Um wichtige Bereiche unserer Gesellschaft zu Schützen gibt es eine Verordnung zur Bestimmung Kritischer Infrastrukturen nach dem BSI-Gesetz. Neben Energie, Wasser, Telekommunikation, Gesundheit, Transport und Verkehr, Finanz- und Versicherungswesen fällt auch der Sektor Ernährung unter diese Kritisverordnung.

„Wegen ihrer besonderen Bedeutung für das Funktionieren des Gemeinwesens ist im Sektor Ernährung die Versorgung der Allgemeinheit mit Lebensmitteln (Lebensmittelversorgung) kritische Dienstleistung im Sinne des § 10 Absatz 1 Satz 1 des BSI-Gesetzes. […] Die Lebensmittelversorgung wird in den Bereichen Lebensmittelproduktion und -verarbeitung sowie Lebensmittelhandel erbracht.“

Cyber-Resilienz: Dem Angriff standhalten

Um Cyberbedrohungen zu begegnen erfordert es ein anpassungsfähiges IT-Sicherheitssystem mit dynamischen Sicherheitsprozessen zu betreiben und falls doch mal etwas passiert, den Schaden möglichst einzudämmen. Diese Cyber-Resilienz als zentrales Leitbild innerhalb der IT-Strategie beschreibt die Fähigkeit eines Unternehmens, trotz widriger Umstände und Ereignisse in der Sicherheit ihrer Informations- und Kommunikationstechnik, kontinuierlich die beabsichtigten Ergebnisse zu erzielen. Gefahren und unerwünschte Ereignisse sollten bewusst akzeptiert werden, sodass auf Grundlage einer Security-Strategie Lösungen aufgebaut werden, die im Ernstfall schnell reagieren, um wieder zur vollen Leistung zurückkehren zu können.

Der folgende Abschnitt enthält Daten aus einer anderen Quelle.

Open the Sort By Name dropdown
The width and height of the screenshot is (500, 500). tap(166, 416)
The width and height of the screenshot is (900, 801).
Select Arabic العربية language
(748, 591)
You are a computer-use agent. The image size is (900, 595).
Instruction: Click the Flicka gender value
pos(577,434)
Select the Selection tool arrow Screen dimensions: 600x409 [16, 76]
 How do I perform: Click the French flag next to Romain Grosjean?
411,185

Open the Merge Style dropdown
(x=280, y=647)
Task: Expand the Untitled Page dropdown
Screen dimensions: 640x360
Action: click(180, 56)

Das kann beispielsweise dadurch geschehen, indem einem nicht konformen Gerät der Zugriff verweigert wird oder unbekannte oder verdächtige Endgeräte unter Quarantäne gestellt, also isoliert werden. Dadurch bleibt der Rest des Netzwerks und damit die Produktionsnetze geschützt. Andere, sichere Geräte dürfen weiterhin auf Unternehmensdaten und vorher definierte Ressourcen zugreifen. Die Produktion und Logistik kommen nicht zum Erliegen.

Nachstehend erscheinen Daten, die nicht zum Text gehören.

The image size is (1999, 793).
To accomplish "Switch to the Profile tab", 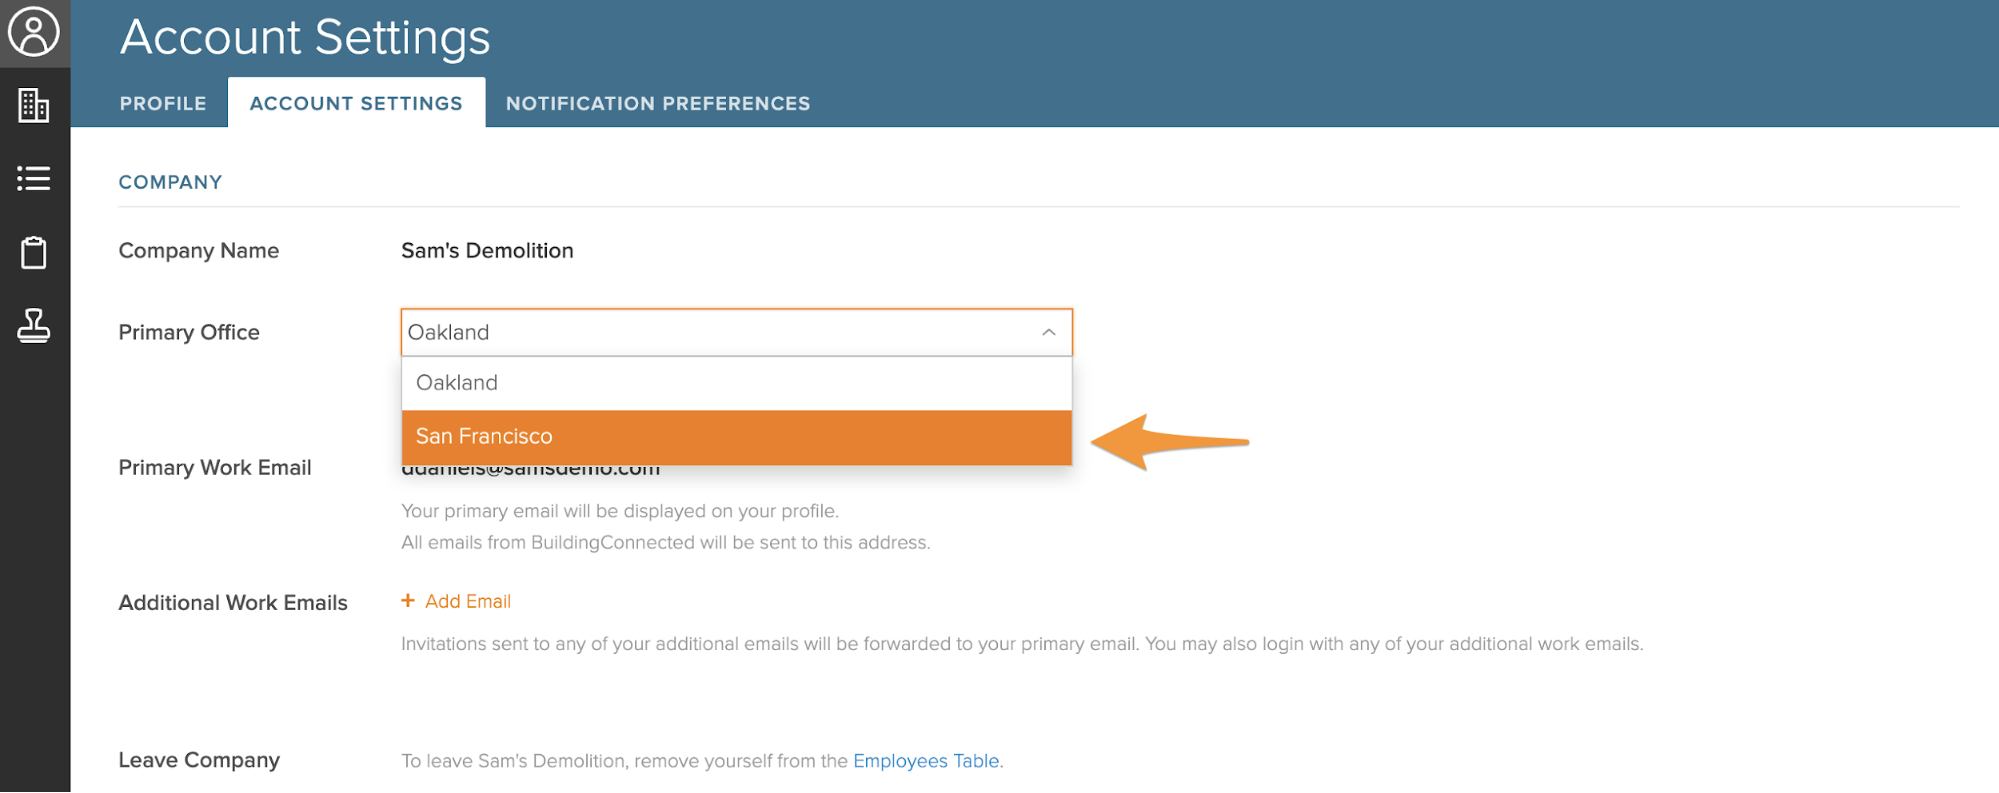I will pos(163,104).
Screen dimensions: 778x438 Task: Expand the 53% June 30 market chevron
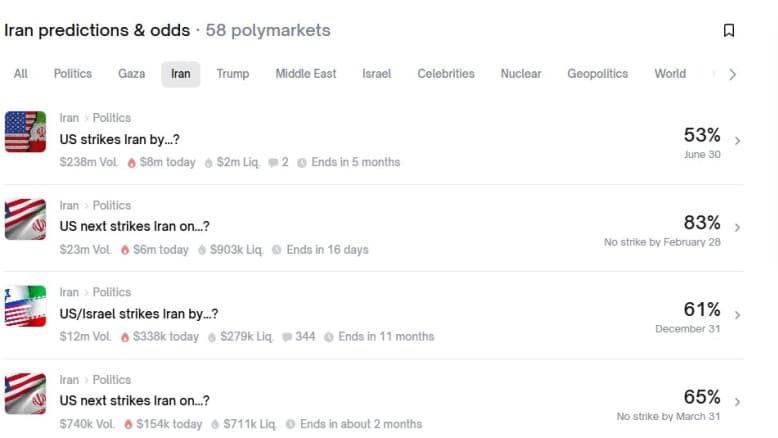[x=737, y=141]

LAN- und WLAN-Zugänge werden mit dieser Funktion einer Netzwerkzugangskontrolle (Network Access Control = NAC) geschützt und mit dem Zero-Trust-Network-Access (ZTNA) erweitert. Dieser Zero-Trust, also Null-Vertrauen-Ansatz entspricht dem Grundgedanken, kein Vertrauen für Benutzer und Endgeräte, egal von wo aus und wohin sie zugreifen – lokal oder der Cloud.